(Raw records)
________

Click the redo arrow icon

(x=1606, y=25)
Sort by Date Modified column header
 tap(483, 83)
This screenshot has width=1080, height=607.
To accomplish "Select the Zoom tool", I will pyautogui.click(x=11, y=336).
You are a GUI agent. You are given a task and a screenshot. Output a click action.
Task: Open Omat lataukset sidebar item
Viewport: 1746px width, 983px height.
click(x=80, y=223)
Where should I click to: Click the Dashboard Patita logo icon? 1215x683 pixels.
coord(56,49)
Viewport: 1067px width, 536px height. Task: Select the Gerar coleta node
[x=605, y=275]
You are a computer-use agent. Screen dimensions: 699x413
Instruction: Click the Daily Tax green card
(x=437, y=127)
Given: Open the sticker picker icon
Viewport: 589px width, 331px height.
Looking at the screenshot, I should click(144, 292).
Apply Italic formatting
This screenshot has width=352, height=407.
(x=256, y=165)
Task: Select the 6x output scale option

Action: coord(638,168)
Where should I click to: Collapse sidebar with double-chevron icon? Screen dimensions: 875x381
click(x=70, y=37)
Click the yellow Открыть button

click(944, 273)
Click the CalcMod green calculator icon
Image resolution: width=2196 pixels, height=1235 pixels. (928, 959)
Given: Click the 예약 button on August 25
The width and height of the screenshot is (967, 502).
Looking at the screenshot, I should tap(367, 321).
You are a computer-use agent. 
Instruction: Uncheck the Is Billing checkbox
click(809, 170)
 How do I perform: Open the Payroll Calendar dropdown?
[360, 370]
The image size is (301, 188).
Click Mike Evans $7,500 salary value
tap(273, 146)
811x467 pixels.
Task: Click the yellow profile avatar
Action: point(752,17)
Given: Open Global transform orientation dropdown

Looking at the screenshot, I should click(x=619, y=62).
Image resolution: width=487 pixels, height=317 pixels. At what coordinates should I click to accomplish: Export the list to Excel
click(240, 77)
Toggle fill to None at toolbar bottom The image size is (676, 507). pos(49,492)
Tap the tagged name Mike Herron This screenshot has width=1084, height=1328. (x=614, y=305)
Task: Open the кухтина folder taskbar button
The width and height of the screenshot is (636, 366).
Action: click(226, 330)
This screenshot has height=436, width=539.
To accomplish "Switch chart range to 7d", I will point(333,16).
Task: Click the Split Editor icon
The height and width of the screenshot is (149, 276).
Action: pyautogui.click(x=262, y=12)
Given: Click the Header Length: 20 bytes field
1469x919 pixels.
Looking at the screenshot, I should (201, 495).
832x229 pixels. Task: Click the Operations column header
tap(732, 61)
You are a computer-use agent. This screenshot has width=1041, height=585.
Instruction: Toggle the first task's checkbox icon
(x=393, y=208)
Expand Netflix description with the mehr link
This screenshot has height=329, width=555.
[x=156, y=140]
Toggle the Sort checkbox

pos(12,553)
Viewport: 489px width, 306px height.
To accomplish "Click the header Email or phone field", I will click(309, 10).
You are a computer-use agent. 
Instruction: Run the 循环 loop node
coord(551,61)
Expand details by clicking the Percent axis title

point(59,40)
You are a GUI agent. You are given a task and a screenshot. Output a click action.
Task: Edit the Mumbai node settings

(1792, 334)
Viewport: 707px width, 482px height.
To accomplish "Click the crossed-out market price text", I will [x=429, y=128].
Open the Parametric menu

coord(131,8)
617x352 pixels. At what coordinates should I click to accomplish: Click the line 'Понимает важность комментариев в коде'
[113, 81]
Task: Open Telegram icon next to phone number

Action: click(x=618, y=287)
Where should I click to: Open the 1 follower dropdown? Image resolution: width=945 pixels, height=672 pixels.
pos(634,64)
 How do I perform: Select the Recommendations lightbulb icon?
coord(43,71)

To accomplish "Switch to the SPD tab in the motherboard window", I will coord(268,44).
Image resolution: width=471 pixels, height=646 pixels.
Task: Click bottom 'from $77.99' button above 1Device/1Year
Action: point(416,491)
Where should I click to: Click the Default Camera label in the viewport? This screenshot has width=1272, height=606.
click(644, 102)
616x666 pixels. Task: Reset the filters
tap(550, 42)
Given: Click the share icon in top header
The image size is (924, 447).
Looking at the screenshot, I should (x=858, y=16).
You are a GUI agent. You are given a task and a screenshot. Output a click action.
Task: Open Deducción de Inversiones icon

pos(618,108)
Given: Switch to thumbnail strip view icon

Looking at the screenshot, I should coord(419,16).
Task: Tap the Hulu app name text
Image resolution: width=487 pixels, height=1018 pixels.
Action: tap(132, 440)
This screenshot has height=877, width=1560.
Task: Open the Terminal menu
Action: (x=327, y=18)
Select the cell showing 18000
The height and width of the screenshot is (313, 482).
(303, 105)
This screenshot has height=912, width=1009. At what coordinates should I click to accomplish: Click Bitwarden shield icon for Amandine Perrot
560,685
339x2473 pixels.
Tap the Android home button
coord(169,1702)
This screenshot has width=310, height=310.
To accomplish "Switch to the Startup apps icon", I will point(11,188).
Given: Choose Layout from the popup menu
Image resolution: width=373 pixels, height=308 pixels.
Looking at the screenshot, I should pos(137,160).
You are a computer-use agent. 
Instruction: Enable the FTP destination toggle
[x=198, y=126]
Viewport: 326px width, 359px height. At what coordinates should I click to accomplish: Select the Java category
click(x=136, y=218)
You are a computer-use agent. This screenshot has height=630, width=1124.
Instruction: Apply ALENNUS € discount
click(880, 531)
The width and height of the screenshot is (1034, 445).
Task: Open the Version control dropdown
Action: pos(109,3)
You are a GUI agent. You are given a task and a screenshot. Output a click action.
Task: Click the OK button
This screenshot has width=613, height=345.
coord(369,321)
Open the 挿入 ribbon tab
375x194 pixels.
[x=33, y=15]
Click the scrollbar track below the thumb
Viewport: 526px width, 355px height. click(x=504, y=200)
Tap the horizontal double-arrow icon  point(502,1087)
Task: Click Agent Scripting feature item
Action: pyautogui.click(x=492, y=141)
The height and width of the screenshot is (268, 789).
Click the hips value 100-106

________

**INSTRUCTIONS TO FOLLOW**
Switch each "computer-use agent" in the lines above to "desktop agent" and leave everything else as it is.

**RESULT OF THIS EXERCISE**
Click the redo arrow icon

(x=1606, y=25)
Sort by Date Modified column header
 tap(483, 83)
This screenshot has width=1080, height=607.
To accomplish "Select the Zoom tool", I will pyautogui.click(x=11, y=336).
You are a GUI agent. You are given a task and a screenshot. Output a click action.
Task: Open Omat lataukset sidebar item
Viewport: 1746px width, 983px height.
click(x=80, y=223)
Where should I click to: Click the Dashboard Patita logo icon? 1215x683 pixels.
coord(56,49)
Viewport: 1067px width, 536px height. Task: Select the Gerar coleta node
[x=605, y=275]
You are a desktop agent. Screen dimensions: 699x413
Instruction: Click the Daily Tax green card
(x=437, y=127)
Given: Open the sticker picker icon
Viewport: 589px width, 331px height.
Looking at the screenshot, I should click(144, 292).
Apply Italic formatting
This screenshot has width=352, height=407.
(x=256, y=165)
Task: Select the 6x output scale option

Action: coord(638,168)
Where should I click to: Collapse sidebar with double-chevron icon? Screen dimensions: 875x381
click(x=70, y=37)
Click the yellow Открыть button

click(944, 273)
Click the CalcMod green calculator icon
Image resolution: width=2196 pixels, height=1235 pixels. (928, 959)
Given: Click the 예약 button on August 25
The width and height of the screenshot is (967, 502).
Looking at the screenshot, I should tap(367, 321).
You are a desktop agent. 
Instruction: Uncheck the Is Billing checkbox
click(809, 170)
 How do I perform: Open the Payroll Calendar dropdown?
[360, 370]
The image size is (301, 188).
Click Mike Evans $7,500 salary value
tap(273, 146)
811x467 pixels.
Task: Click the yellow profile avatar
Action: point(752,17)
Given: Open Global transform orientation dropdown

Looking at the screenshot, I should click(x=619, y=62).
Image resolution: width=487 pixels, height=317 pixels. At what coordinates should I click to accomplish: Export the list to Excel
click(240, 77)
Toggle fill to None at toolbar bottom The image size is (676, 507). pos(49,492)
Tap the tagged name Mike Herron This screenshot has width=1084, height=1328. (x=614, y=305)
Task: Open the кухтина folder taskbar button
The width and height of the screenshot is (636, 366).
Action: click(226, 330)
This screenshot has height=436, width=539.
To accomplish "Switch chart range to 7d", I will point(333,16).
Task: Click the Split Editor icon
The height and width of the screenshot is (149, 276).
Action: pyautogui.click(x=262, y=12)
Given: Click the Header Length: 20 bytes field
1469x919 pixels.
Looking at the screenshot, I should (201, 495).
832x229 pixels. Task: Click the Operations column header
tap(732, 61)
You are a desktop agent. This screenshot has width=1041, height=585.
Instruction: Toggle the first task's checkbox icon
(x=393, y=208)
Expand Netflix description with the mehr link
This screenshot has height=329, width=555.
[x=156, y=140]
Toggle the Sort checkbox

pos(12,553)
Viewport: 489px width, 306px height.
To accomplish "Click the header Email or phone field", I will click(309, 10).
You are a desktop agent. 
Instruction: Run the 循环 loop node
coord(551,61)
Expand details by clicking the Percent axis title

point(59,40)
You are a GUI agent. You are given a task and a screenshot. Output a click action.
Task: Edit the Mumbai node settings

(1792, 334)
Viewport: 707px width, 482px height.
To accomplish "Click the crossed-out market price text", I will [x=429, y=128].
Open the Parametric menu

coord(131,8)
617x352 pixels. At what coordinates should I click to accomplish: Click the line 'Понимает важность комментариев в коде'
[113, 81]
Task: Open Telegram icon next to phone number

Action: click(x=618, y=287)
Where should I click to: Open the 1 follower dropdown? Image resolution: width=945 pixels, height=672 pixels.
pos(634,64)
 How do I perform: Select the Recommendations lightbulb icon?
coord(43,71)

To accomplish "Switch to the SPD tab in the motherboard window", I will coord(268,44).
Image resolution: width=471 pixels, height=646 pixels.
Task: Click bottom 'from $77.99' button above 1Device/1Year
Action: point(416,491)
Where should I click to: Click the Default Camera label in the viewport? This screenshot has width=1272, height=606.
click(644, 102)
616x666 pixels. Task: Reset the filters
tap(550, 42)
Given: Click the share icon in top header
The image size is (924, 447).
Looking at the screenshot, I should (x=858, y=16).
You are a GUI agent. You are given a task and a screenshot. Output a click action.
Task: Open Deducción de Inversiones icon

pos(618,108)
Given: Switch to thumbnail strip view icon

Looking at the screenshot, I should coord(419,16).
Task: Tap the Hulu app name text
Image resolution: width=487 pixels, height=1018 pixels.
Action: tap(132, 440)
This screenshot has height=877, width=1560.
Task: Open the Terminal menu
Action: (x=327, y=18)
Select the cell showing 18000
The height and width of the screenshot is (313, 482).
(303, 105)
This screenshot has height=912, width=1009. At what coordinates should I click to accomplish: Click Bitwarden shield icon for Amandine Perrot
560,685
339x2473 pixels.
Tap the Android home button
coord(169,1702)
This screenshot has width=310, height=310.
To accomplish "Switch to the Startup apps icon", I will point(11,188).
Given: Choose Layout from the popup menu
Image resolution: width=373 pixels, height=308 pixels.
Looking at the screenshot, I should pos(137,160).
You are a desktop agent. 
Instruction: Enable the FTP destination toggle
[x=198, y=126]
Viewport: 326px width, 359px height. At what coordinates should I click to accomplish: Select the Java category
click(x=136, y=218)
You are a desktop agent. This screenshot has height=630, width=1124.
Instruction: Apply ALENNUS € discount
click(880, 531)
The width and height of the screenshot is (1034, 445).
Task: Open the Version control dropdown
Action: pos(109,3)
You are a GUI agent. You are given a task and a screenshot. Output a click action.
Task: Click the OK button
This screenshot has width=613, height=345.
coord(369,321)
Open the 挿入 ribbon tab
375x194 pixels.
[x=33, y=15]
Click the scrollbar track below the thumb
Viewport: 526px width, 355px height. click(x=504, y=200)
Tap the horizontal double-arrow icon  point(502,1087)
Task: Click Agent Scripting feature item
Action: pyautogui.click(x=492, y=141)
The height and width of the screenshot is (268, 789).
Click the hips value 100-106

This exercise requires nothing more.